Still, the area’s politicians admittedly want it two ways. Mayor Jim Darling told me that he hoped the immigration crisis wouldn’t become “a story about McAllen”—emphasizing that life for his citizens is fine, normal, and unchanged—but he, Pagan, and the other area leaders still want the federal government and the state to recognize that the city is doing more than its share to alleviate the humanitarian crisis. So far, they have resisted calls to declare a state of emergency.

“When you start talking about emergencies, you’re talking about the aftermath of a tornado or earthquake or something like that,” Pagan tells me. “We don’t want to send a message that the city is in some sort of crisis or chaos. As the EMC and the city attorney, I think this qualifies as an unforeseen situation and a strain on our resources, but for the other reasons I described there’s hesitancy to [declare a state of emergency] if we don’t need to do that.”

McAllen’s government is “good, strong, [and] fiscally conservative,” Pagan says, and officials hope that the federal government will reimburse the city for its aid to the immigrant families. The burden on the city—which is not to say the immigrants themselves—may already be lessening: the Obama administration has plans to open up new detention centers for immigrant families, and while those haven’t opened yet, already the number of immigrants seen at Sacred Heart is dropping rapidly. On the final weekend of June, 513 individuals passed through the facility. During the first weekend in July, only 222 individuals came to Sacred Heart. Pagan says he doesn’t know why that’s happening and whether it’s an anomaly or the new normal.

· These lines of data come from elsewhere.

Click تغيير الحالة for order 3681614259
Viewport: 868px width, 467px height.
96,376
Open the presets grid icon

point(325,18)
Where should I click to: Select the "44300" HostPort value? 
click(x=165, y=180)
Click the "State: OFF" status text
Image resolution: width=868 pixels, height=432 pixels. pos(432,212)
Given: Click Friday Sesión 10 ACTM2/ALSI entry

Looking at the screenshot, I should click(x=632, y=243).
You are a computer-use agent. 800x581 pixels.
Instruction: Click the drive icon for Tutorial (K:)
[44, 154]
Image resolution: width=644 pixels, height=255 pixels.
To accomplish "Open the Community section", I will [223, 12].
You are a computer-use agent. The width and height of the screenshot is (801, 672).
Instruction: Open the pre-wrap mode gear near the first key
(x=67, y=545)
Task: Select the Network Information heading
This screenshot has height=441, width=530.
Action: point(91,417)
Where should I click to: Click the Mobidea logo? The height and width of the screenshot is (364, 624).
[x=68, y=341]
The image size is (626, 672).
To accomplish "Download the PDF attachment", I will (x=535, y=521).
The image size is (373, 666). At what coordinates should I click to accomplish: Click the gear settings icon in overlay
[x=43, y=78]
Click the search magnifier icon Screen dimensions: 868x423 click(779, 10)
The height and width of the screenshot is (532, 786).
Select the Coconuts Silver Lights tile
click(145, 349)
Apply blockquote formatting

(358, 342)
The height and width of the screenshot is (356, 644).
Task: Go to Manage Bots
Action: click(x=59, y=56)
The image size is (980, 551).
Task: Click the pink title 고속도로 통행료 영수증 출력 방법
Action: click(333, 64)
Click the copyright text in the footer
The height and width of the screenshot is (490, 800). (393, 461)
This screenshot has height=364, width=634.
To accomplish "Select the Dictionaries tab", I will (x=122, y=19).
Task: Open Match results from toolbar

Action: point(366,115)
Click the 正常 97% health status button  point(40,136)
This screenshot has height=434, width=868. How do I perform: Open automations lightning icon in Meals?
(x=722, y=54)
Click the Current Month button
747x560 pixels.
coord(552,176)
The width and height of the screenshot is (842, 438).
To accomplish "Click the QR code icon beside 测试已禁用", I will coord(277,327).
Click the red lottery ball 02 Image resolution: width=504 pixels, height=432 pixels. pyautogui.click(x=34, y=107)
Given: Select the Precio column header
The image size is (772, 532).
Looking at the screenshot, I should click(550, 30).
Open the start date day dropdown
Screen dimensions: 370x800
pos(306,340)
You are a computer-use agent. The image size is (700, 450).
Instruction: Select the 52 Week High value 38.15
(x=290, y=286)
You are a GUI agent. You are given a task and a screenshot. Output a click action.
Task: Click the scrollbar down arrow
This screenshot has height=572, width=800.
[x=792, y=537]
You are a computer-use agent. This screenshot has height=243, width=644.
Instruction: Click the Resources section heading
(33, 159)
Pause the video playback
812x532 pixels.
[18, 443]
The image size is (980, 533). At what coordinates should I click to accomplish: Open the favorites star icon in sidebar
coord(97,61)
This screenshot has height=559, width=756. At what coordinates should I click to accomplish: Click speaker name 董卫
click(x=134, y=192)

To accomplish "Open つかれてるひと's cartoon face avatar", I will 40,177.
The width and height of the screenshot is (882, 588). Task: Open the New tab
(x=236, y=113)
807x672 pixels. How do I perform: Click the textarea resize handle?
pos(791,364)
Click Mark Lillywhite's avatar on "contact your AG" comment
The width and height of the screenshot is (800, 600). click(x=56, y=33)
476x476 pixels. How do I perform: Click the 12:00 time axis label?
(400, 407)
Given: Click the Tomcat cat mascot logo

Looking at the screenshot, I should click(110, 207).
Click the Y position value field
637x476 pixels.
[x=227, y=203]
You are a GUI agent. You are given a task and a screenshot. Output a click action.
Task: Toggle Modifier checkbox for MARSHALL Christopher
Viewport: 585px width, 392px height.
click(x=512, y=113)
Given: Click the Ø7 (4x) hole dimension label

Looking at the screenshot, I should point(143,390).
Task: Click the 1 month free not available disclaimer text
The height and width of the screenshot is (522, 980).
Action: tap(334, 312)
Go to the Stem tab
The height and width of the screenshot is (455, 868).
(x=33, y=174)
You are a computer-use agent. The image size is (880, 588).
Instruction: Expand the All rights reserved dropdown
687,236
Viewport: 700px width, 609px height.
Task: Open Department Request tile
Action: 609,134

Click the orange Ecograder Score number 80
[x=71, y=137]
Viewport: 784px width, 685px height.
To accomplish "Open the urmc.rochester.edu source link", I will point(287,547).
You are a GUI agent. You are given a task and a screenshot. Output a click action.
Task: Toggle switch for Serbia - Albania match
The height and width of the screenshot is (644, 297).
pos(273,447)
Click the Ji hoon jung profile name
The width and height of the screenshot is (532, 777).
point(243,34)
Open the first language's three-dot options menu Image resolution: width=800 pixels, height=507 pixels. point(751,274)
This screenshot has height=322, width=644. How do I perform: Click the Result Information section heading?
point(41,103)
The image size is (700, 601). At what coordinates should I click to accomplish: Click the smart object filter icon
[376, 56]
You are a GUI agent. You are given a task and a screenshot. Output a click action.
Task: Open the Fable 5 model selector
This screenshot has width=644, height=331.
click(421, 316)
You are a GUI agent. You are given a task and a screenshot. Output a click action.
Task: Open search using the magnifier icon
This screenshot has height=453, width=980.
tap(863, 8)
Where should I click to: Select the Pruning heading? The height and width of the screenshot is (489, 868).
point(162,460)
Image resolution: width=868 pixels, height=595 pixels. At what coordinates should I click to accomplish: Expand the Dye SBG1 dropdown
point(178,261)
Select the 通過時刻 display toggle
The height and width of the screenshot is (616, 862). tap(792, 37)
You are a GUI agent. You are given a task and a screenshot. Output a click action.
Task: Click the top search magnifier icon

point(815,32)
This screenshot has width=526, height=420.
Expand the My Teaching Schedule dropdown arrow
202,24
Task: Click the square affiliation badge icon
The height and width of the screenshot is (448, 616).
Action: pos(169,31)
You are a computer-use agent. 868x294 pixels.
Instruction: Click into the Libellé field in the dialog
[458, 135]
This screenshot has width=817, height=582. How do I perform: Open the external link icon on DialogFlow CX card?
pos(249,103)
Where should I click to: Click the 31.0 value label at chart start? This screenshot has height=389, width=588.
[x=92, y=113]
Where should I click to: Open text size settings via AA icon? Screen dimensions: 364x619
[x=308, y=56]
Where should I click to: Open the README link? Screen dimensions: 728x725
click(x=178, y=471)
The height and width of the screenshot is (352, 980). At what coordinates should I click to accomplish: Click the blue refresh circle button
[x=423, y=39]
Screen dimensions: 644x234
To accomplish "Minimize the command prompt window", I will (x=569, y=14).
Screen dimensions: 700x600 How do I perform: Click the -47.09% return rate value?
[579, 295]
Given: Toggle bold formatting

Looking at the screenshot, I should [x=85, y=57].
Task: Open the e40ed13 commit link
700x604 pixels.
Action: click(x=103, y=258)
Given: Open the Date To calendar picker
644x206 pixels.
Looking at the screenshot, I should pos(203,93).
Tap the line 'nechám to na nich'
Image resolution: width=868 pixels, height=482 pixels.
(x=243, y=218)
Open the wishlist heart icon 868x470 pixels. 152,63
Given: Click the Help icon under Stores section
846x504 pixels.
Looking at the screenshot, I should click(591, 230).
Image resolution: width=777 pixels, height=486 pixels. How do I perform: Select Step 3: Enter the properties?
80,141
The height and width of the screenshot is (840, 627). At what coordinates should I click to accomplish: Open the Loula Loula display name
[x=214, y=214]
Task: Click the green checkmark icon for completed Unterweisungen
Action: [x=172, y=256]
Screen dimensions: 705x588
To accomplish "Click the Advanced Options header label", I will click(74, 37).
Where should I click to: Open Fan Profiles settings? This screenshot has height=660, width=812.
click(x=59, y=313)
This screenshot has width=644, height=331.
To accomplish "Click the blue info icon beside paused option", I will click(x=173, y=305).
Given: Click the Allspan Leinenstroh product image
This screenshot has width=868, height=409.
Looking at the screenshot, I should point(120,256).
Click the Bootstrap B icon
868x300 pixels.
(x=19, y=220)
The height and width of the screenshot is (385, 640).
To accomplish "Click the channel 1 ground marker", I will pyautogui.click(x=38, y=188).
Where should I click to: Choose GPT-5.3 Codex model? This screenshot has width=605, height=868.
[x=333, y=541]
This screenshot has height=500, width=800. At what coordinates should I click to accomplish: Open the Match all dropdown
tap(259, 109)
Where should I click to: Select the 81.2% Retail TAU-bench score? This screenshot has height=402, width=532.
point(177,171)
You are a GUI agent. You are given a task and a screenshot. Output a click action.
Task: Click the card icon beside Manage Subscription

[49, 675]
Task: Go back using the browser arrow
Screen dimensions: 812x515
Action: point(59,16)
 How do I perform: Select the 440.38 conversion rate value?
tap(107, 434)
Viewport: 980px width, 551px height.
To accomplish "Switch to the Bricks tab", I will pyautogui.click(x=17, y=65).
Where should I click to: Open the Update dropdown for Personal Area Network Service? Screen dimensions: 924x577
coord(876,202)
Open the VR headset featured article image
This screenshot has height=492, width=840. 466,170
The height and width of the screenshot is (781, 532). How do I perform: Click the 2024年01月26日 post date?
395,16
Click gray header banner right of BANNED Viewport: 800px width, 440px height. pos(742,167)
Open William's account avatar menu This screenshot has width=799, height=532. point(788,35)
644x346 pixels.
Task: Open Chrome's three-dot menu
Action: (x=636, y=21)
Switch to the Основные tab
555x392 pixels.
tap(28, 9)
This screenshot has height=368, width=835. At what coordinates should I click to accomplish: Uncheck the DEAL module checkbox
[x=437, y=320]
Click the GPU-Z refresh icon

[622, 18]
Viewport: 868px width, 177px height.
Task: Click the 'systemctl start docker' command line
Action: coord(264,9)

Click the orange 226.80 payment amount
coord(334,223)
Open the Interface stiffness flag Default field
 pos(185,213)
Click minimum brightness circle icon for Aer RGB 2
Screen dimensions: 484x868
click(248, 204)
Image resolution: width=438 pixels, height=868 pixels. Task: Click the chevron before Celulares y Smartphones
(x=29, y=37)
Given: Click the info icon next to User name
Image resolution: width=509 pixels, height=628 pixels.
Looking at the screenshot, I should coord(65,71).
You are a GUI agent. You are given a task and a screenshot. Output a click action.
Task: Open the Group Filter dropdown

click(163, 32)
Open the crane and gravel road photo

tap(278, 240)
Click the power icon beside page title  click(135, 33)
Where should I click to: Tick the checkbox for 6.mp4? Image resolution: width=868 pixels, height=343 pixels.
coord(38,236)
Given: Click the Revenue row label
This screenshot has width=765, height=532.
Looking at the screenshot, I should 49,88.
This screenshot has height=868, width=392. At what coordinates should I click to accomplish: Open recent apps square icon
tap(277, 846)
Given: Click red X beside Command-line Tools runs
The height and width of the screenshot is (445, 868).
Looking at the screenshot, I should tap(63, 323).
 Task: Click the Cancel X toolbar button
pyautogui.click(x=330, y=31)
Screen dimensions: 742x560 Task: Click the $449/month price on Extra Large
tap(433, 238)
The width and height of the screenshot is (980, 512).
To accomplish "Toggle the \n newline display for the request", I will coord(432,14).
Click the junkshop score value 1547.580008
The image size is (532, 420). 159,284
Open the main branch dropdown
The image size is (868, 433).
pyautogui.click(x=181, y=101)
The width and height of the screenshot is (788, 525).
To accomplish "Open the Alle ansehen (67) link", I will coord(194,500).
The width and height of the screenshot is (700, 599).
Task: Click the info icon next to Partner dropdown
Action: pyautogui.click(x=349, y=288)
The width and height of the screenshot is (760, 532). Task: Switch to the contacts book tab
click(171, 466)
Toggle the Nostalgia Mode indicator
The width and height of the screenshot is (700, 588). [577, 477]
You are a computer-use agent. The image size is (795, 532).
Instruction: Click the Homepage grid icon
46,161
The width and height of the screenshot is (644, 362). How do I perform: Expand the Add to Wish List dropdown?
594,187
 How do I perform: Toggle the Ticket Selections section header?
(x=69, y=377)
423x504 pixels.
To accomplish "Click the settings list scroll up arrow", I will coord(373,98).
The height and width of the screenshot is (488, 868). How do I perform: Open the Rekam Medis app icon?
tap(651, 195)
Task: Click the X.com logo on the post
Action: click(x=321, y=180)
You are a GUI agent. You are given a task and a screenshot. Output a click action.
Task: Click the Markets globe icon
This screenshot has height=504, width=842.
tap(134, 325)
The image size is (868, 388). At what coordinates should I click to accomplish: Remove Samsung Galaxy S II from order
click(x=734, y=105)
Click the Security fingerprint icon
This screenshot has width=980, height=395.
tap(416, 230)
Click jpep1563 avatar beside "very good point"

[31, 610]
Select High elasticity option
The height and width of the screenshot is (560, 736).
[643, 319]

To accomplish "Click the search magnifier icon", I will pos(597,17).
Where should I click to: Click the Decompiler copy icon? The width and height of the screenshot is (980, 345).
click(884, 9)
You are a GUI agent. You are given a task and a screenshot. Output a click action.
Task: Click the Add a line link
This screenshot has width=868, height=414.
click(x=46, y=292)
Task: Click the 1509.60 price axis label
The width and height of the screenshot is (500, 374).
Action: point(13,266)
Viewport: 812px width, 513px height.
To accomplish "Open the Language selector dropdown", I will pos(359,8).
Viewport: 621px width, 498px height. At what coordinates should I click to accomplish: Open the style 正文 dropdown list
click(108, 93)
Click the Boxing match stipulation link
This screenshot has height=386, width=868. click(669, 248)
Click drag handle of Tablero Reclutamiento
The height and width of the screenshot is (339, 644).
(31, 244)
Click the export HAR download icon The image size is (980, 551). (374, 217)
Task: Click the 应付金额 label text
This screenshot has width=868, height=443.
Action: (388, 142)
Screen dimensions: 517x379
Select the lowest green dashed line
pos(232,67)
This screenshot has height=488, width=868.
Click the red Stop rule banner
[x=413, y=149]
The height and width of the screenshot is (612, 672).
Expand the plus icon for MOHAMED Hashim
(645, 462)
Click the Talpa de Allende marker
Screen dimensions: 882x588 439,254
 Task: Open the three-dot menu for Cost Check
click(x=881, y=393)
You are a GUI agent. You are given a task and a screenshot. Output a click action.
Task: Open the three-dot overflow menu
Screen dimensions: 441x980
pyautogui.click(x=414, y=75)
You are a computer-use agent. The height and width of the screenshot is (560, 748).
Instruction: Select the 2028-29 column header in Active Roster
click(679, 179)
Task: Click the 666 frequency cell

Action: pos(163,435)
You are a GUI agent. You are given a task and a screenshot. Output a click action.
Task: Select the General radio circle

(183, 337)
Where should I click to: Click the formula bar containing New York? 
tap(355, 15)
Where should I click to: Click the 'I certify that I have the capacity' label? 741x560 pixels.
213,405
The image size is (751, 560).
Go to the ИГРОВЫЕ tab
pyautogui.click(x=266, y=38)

“As a good emergency manager, I’m planning contingencies for things that might make it worse—the numbers go up, or, God forbid, we have a hurricane form in the Gulf,” Pagan continues. “And if it goes away tomorrow? Fine. If it goes to the end of the calendar year—we can do that. The load that’s being shouldered by the [nonprofits]—we always have to consider the possibility that that effort is not sustainable. But the city government? We’re not going anywhere.”